• SOURCE DATA

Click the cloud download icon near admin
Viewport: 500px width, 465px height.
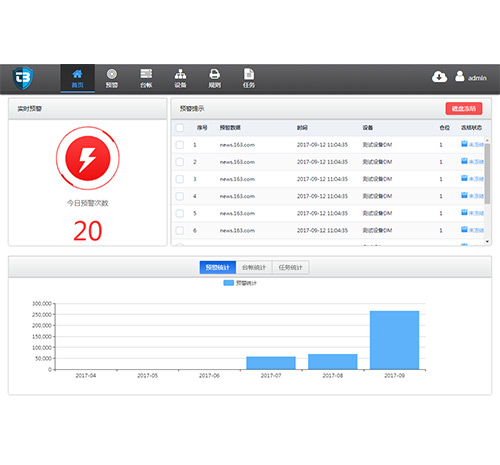tap(439, 77)
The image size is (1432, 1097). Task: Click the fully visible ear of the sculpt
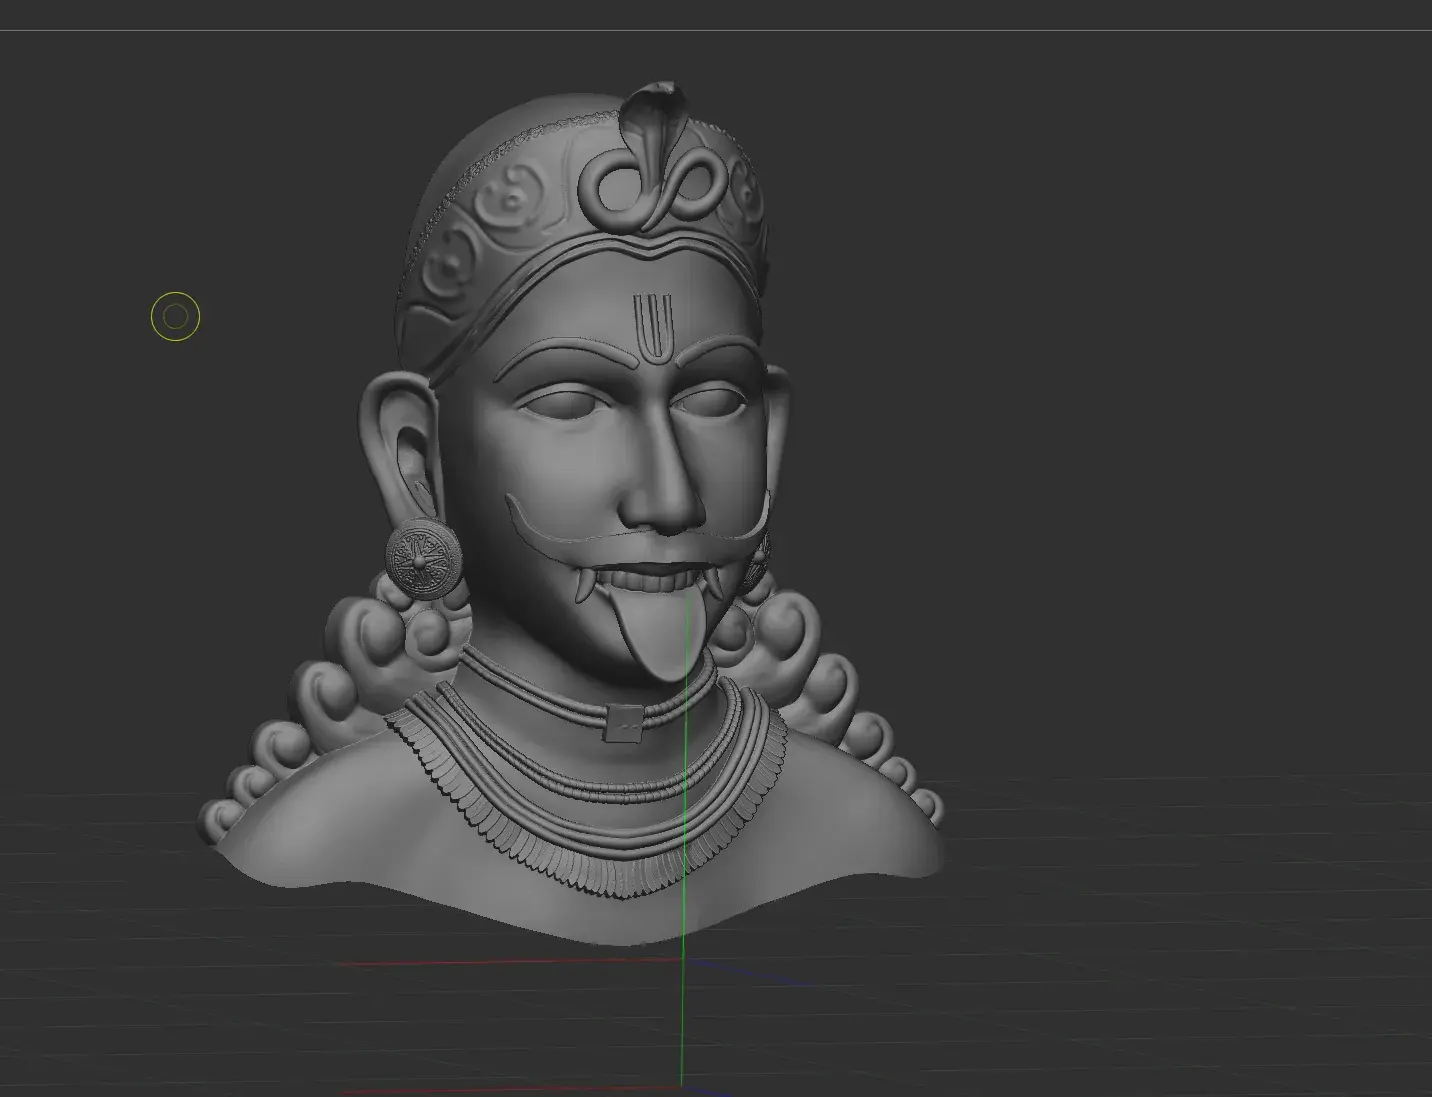pos(396,440)
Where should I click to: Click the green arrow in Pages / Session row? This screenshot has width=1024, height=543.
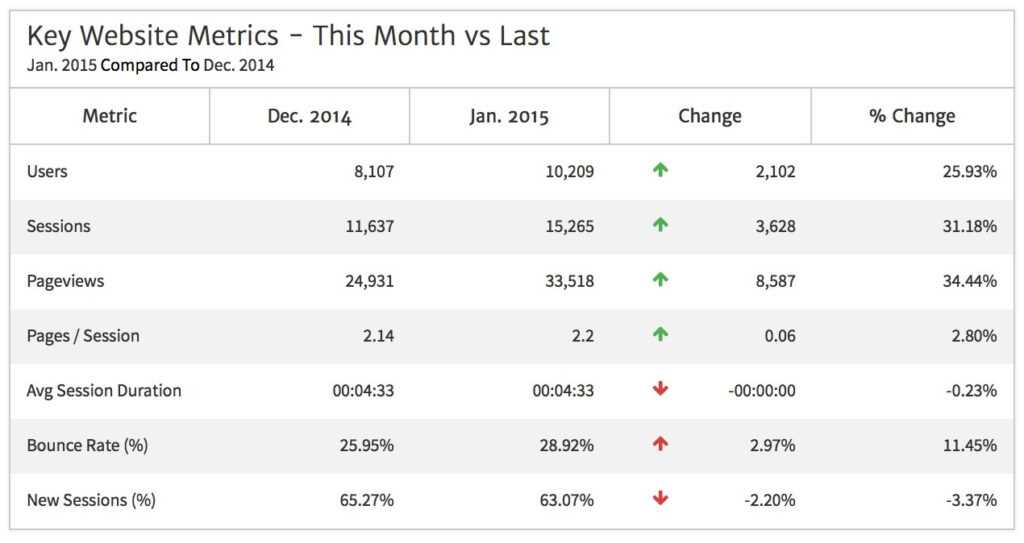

• WORK ORDER
A verbatim transcript of the material above, with images dropped, is the expected output.

• SOLUTION FOR THIS TASK
Click the cloud download icon near admin
Viewport: 500px width, 465px height.
tap(439, 77)
The image size is (1432, 1097). Task: Click the fully visible ear of the sculpt
pos(396,440)
Where should I click to: Click the green arrow in Pages / Session row? This screenshot has width=1024, height=543.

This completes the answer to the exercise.